:: Work instructions ::
Each line of the records below that holds "size" should be copied out.

:: Input material ::
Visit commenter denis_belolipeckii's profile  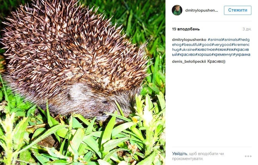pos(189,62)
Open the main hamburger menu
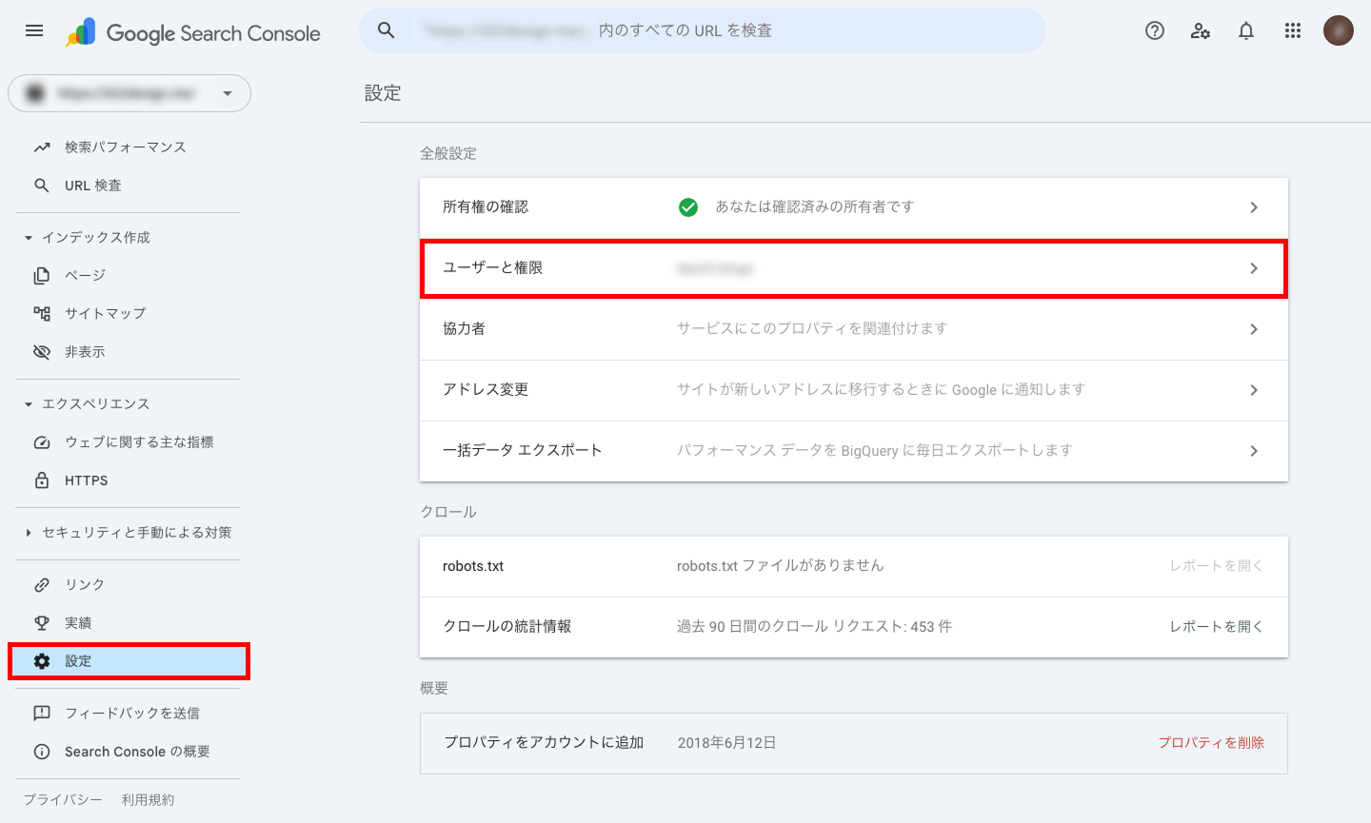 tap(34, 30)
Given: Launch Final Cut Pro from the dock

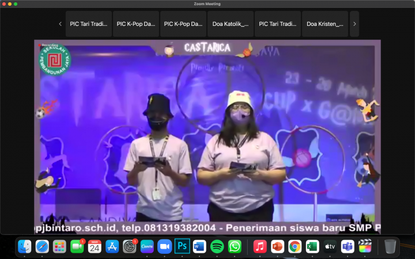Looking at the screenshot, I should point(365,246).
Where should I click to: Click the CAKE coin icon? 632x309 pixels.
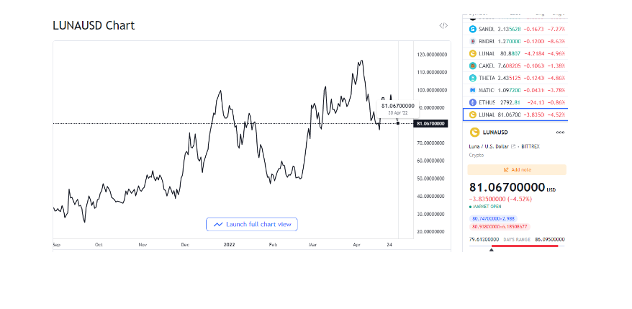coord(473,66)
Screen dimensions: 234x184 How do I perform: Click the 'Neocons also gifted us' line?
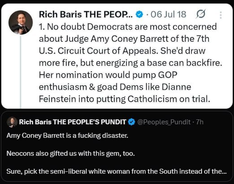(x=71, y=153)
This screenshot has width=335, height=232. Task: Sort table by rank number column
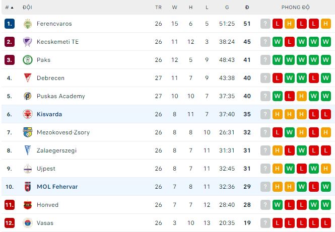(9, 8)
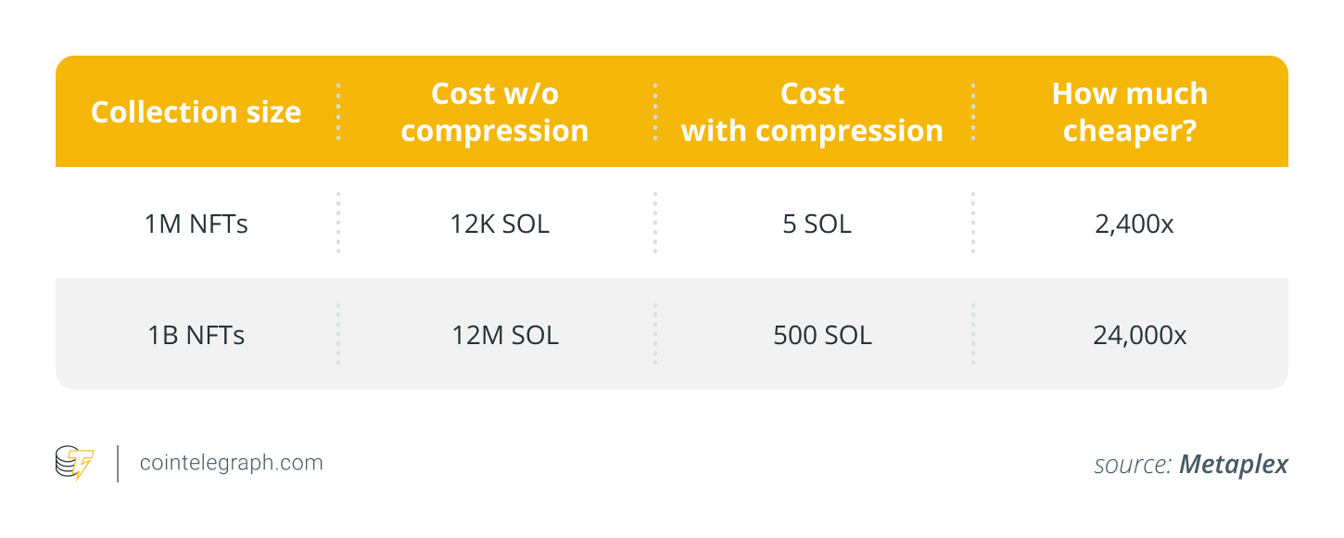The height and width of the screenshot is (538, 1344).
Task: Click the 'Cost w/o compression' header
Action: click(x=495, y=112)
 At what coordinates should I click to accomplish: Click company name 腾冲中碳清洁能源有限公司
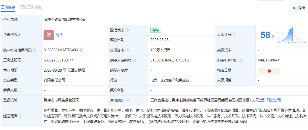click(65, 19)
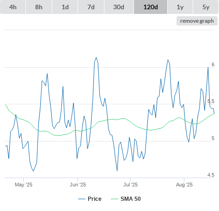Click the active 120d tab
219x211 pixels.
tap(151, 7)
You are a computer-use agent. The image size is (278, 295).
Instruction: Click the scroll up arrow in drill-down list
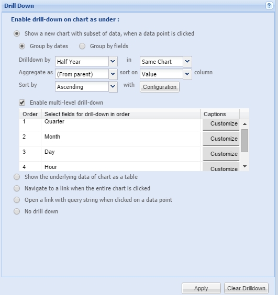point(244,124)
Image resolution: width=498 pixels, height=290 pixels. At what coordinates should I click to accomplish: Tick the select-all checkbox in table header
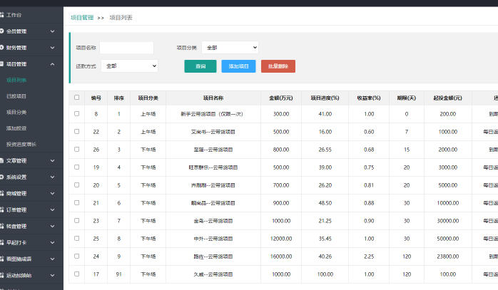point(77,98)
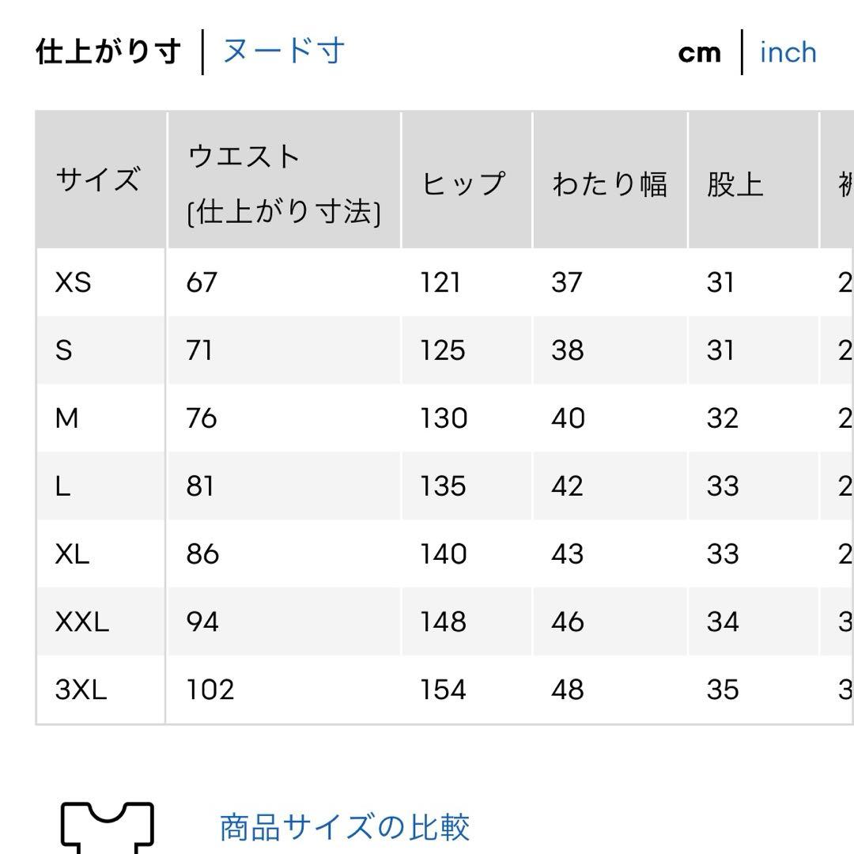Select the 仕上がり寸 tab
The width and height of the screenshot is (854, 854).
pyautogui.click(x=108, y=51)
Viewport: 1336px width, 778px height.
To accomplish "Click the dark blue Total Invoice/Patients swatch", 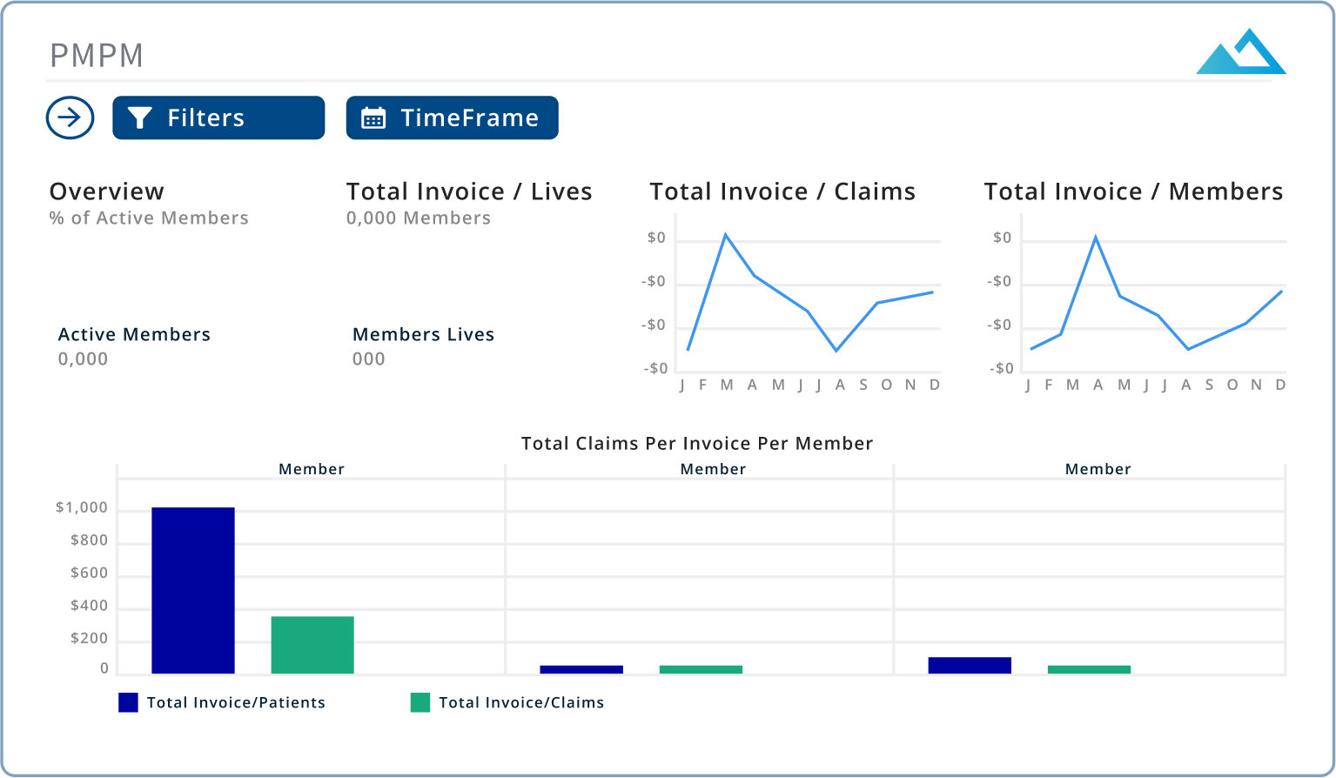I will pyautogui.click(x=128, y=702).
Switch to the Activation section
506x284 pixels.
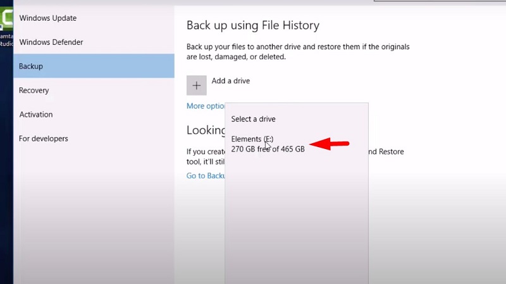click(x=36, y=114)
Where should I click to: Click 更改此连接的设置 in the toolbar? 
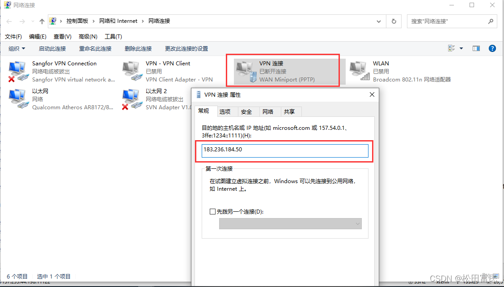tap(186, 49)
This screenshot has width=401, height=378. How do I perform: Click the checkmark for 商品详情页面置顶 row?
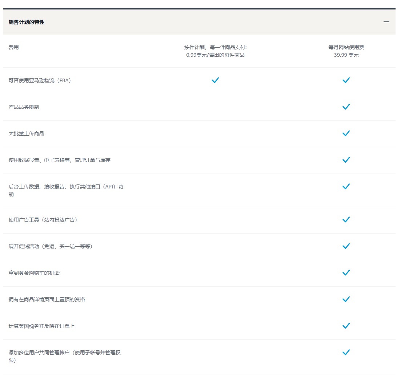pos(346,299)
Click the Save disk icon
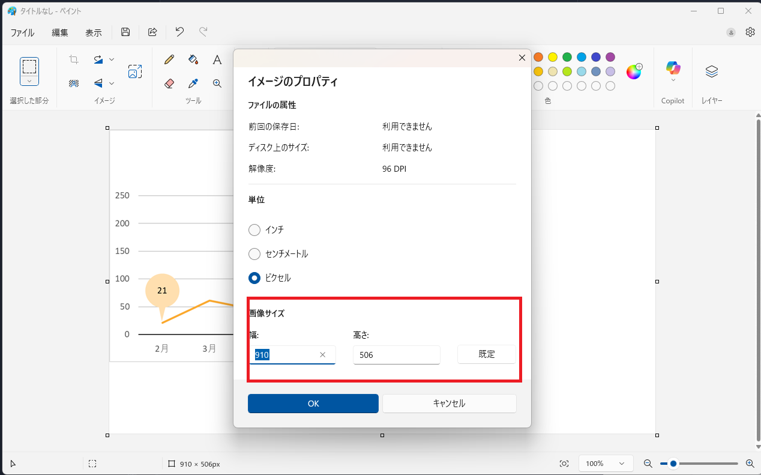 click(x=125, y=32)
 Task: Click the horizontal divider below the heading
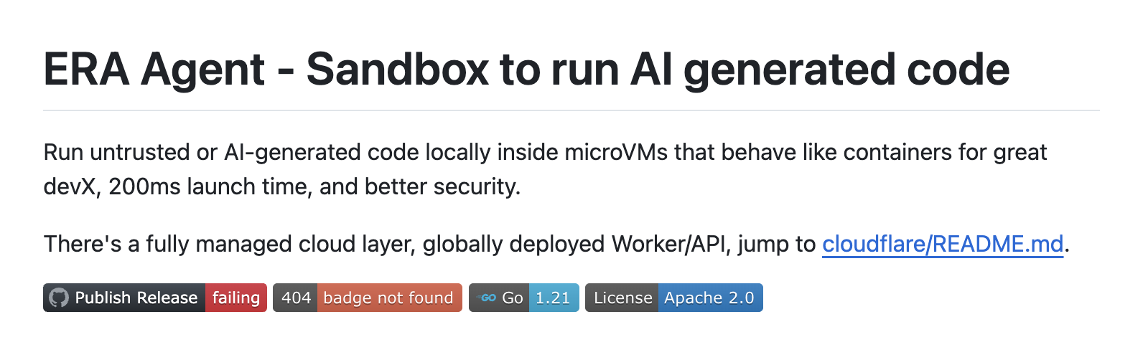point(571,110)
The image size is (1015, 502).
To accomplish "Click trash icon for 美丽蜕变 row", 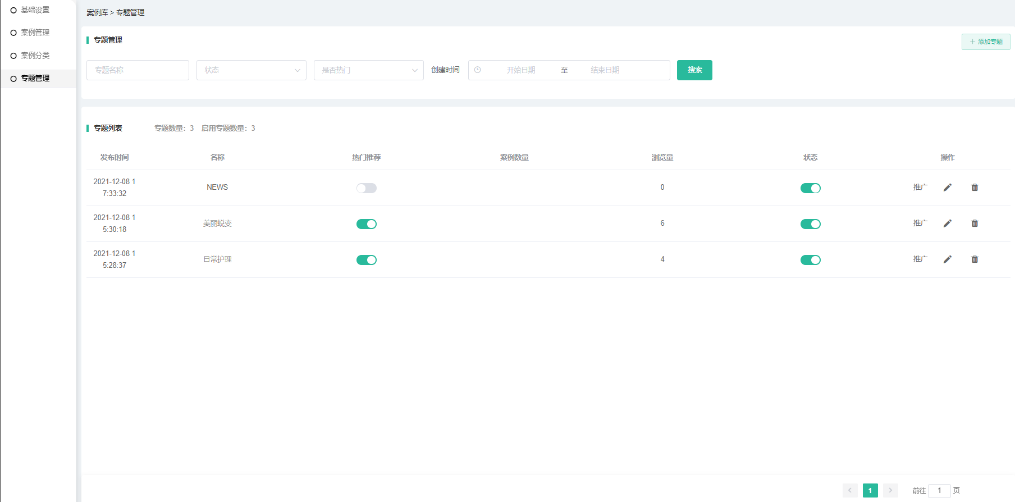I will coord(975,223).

:: Response to the exercise ::
You are a computer-use agent. The image size is (278, 295).
The image size is (1015, 502).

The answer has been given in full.